The materials chemistry and electrochemistry of cathode materials capable of anionic redox
Lead Research Organisation:
University of Oxford
Department Name: Materials
Abstract
Lithium-ion (Li-ion) batteries have been one of the great inventions from the 20th century, and have helped usher in a new age of portable electronics and electric vehicles. This technological revolution is key to a number of future applications, from the integration of renewable energy into the power grid, to the electrification of the transport system. As our dependence on batteries continues to grow, the pressure is on to push this technology further to increase energy storage capabilities, while also finding cheaper materials capable of energy storage. For example, sodium-ion (Na-ion) batteries involve similar chemistry to Li-ion, but are attractive due to the natural abundance of sodium.

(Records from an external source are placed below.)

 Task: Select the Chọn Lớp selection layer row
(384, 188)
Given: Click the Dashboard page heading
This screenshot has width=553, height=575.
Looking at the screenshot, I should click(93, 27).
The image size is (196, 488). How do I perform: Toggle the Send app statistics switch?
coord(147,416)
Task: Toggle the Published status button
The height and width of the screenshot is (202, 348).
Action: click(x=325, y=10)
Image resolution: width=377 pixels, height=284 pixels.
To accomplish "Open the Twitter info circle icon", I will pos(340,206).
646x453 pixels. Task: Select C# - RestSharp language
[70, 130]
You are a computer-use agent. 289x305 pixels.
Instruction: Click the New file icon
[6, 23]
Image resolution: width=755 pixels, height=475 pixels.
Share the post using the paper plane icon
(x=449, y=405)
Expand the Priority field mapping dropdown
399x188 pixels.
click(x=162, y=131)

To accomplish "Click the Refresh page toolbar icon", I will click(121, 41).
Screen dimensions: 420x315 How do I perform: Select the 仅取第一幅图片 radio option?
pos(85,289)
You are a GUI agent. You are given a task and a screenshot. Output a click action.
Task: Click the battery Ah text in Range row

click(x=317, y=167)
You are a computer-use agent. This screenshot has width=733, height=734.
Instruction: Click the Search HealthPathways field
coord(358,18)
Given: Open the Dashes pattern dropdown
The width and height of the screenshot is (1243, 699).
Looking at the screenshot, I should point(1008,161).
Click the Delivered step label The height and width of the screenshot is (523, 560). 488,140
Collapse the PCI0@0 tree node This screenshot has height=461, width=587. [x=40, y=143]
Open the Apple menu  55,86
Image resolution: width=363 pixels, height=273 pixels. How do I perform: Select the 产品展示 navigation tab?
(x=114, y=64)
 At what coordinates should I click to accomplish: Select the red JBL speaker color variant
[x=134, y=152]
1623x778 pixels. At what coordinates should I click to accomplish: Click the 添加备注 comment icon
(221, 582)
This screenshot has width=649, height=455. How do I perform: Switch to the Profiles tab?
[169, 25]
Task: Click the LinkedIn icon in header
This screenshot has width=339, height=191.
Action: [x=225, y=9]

Currently, the most common materials for Li-ion batteries include graphite (anode) and LiCoO2 (cathode). However, the energy density of the battery is limited by this cathode material, and new materials must be developed with increased energy storage. Over the last few years, a new family of materials know as Li-rich layered oxides have been found which exhibit significant increases in energy storage. This comes from the storage of charge on the oxygen within the framework material, as well as the transition metal centres, enabling an almost doubled energy storage capacity. This chemistry has been termed anionic redox chemistry, and has also been observed in sodium based compounds. While promising, there are major problems with these new systems, notably a drop in voltage of the battery after a few cycles due to structural changes in the material, as well as voltage hysteresis which limits the energy efficiency. This project will focus on understanding the anionic redox chemistry present in both Li-ion and Na-ion based systems, and how material design can help mitigate performance drops. The main aims of this research are:
- To investigate the structural changes in the cathode material that lead to a drop in performance. Such structural changes come from the migration of transition metal ions through the structure as it is de-lithiated (i.e.: the cell is charged), due to instability caused by the anionic redox chemistry. It is important to understand both why and how these changes occur, so new materials can be found with higher performance.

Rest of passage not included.